(Collected data)
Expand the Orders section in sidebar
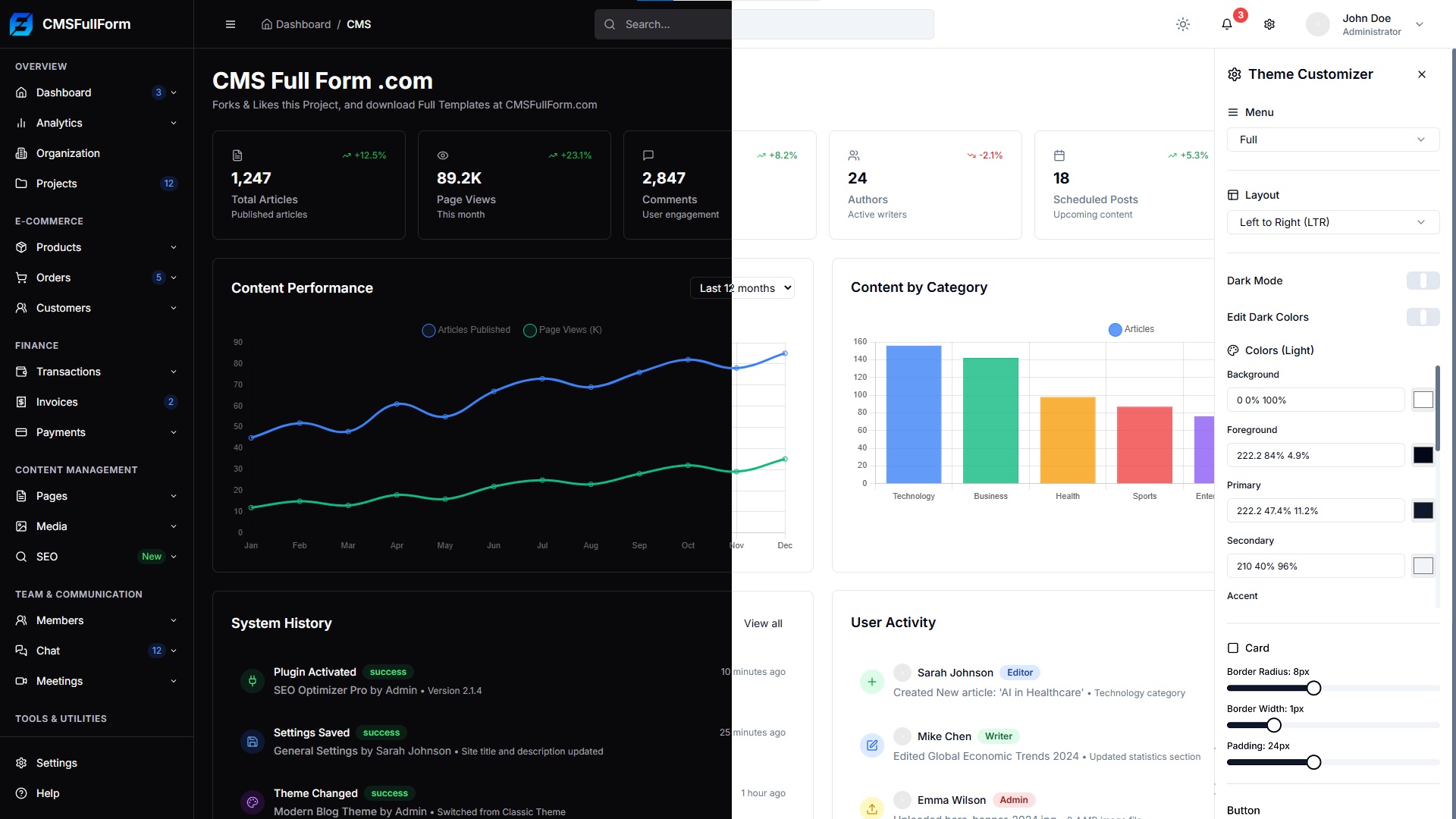The image size is (1456, 819). click(x=174, y=278)
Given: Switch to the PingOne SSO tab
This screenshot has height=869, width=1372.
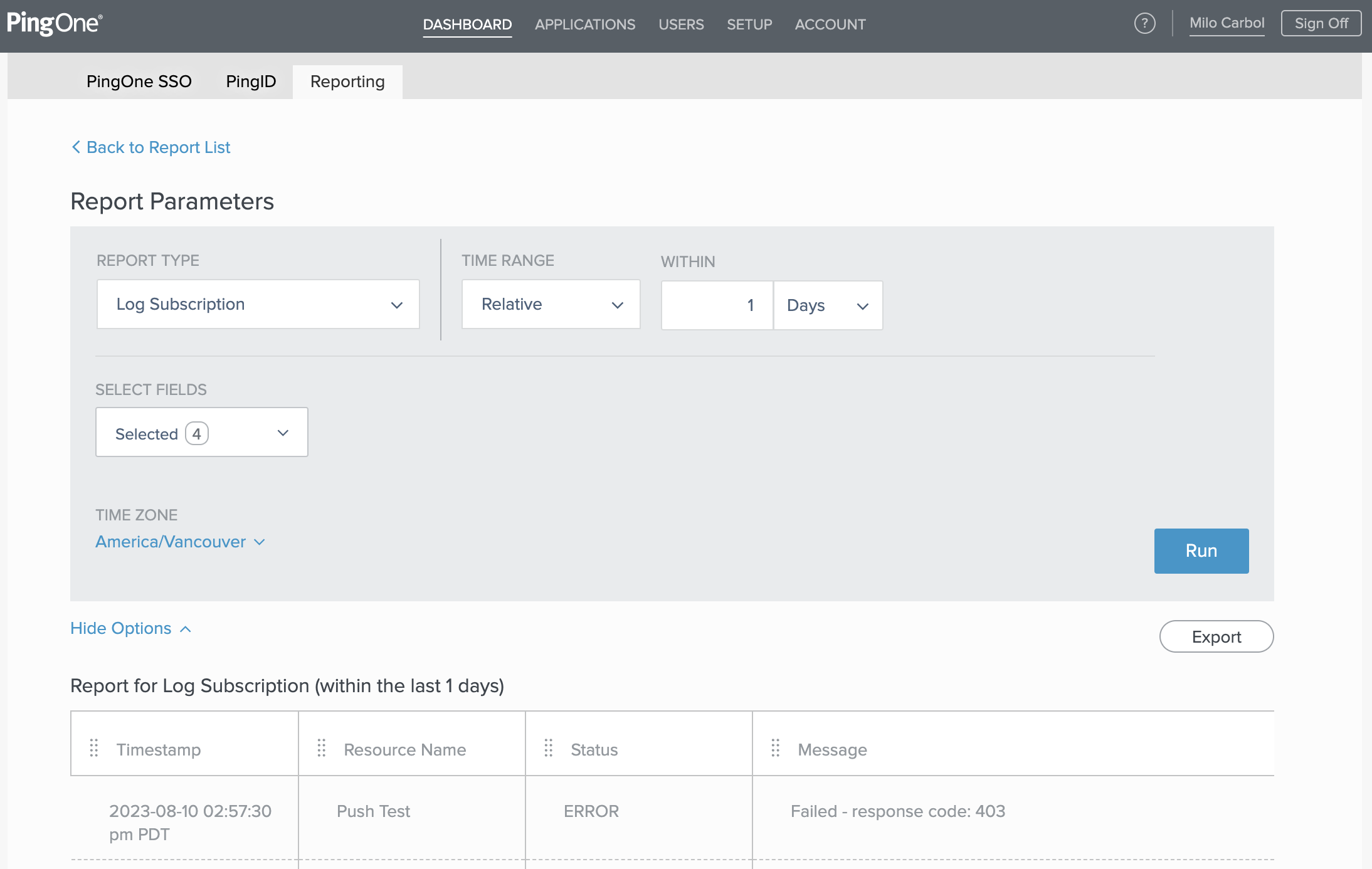Looking at the screenshot, I should pyautogui.click(x=139, y=81).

## Problem to solve
All of the entries must be reproduced exactly, with no pictures kept.

## Solution below
Expand the Orders section in sidebar
The image size is (1456, 819). click(x=174, y=278)
Given: Switch to the PingOne SSO tab
This screenshot has height=869, width=1372.
Looking at the screenshot, I should pyautogui.click(x=139, y=81).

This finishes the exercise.